A todos mis paisanos que viven una situación similar a la mía, le mando un enorme abrazo ¡Animo, podremos superar esta situación!. En cuanto a aquellas personas en otros países, que se han tomado unos minutos para aunque sea mandar unas palabras de aliento, solo quiero decirles ¡Gracias! créanlo o no se aprecian mucho ese tipo de gestos.
Por lo pronto, por fin hoy pienso dedicarme a concluir el capítulo de la semana, ahora que me encuentro un poco mejor de animo y la vida empieza a retomar su curso. Próximamente estaré publicando, les pido sean pacientes, trataré de avanzar lo más rápido posible.

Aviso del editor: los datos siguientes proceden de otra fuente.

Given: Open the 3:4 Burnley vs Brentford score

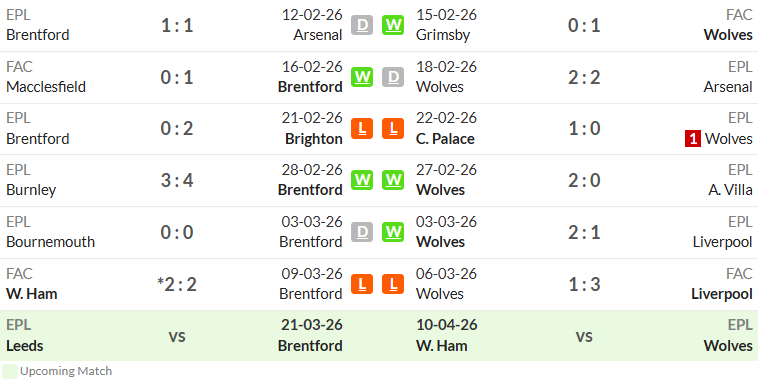Looking at the screenshot, I should [177, 181].
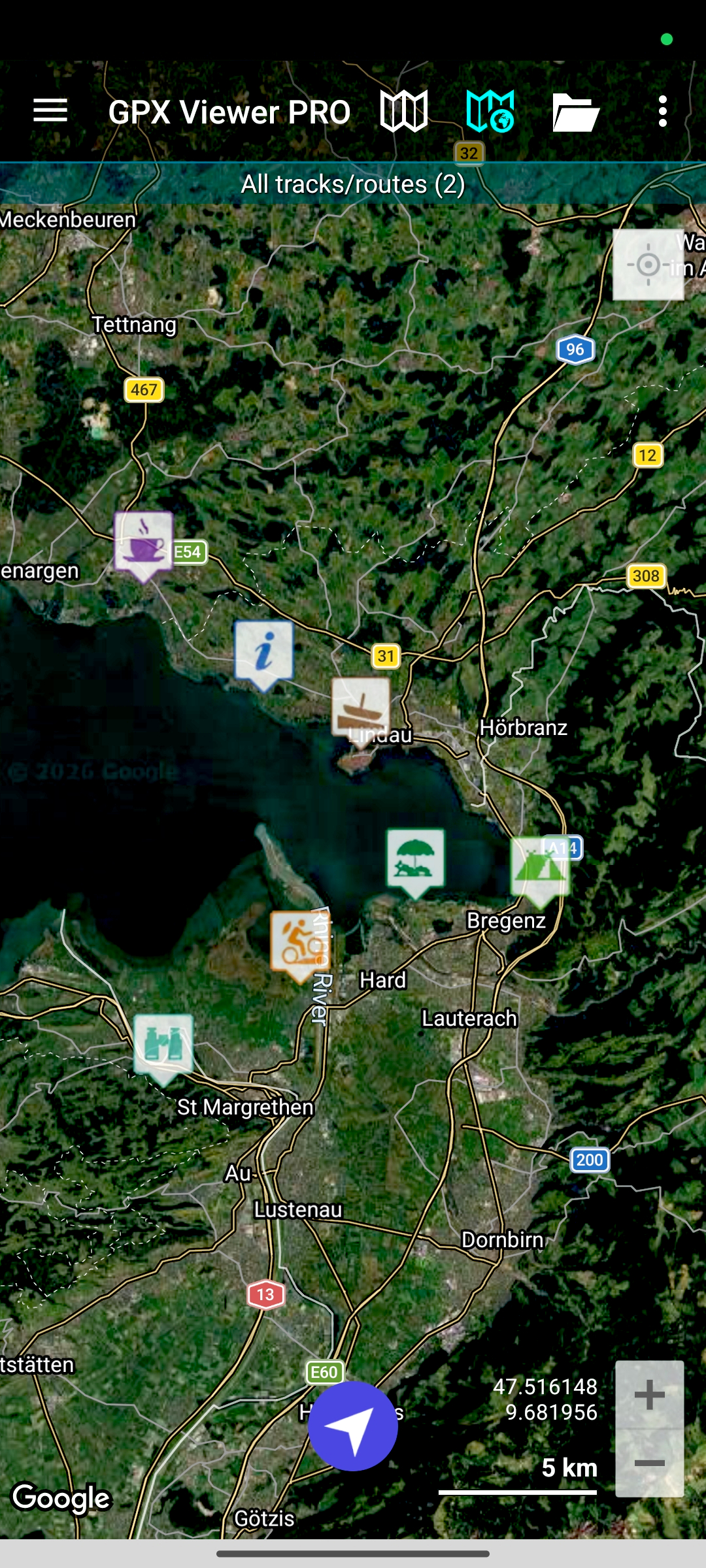Open the three-dot overflow menu
The image size is (706, 1568).
(x=663, y=111)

Por último solo quiero agregar una pequeña nota que se publicó hace 32 años, en un periódico de mi país, cuando una tragedia similar y aún peor ocurrió un mismo 19 de Septiembre de 1985:
"¿Quién convocó a tanto muchacho, de dónde salió tanto voluntario, cómo fue que la sangre sobró en los hospitales, quién organizó las brigadas que dirigieron el tránsito de vehículos y de peatones por toda la zona afectada? No hubo una convocatoria, no se hizo ningún llamado y todos acudieron."
Emilio Viale, (1985/09/20), El jueves negro que cambió a México, El Universal.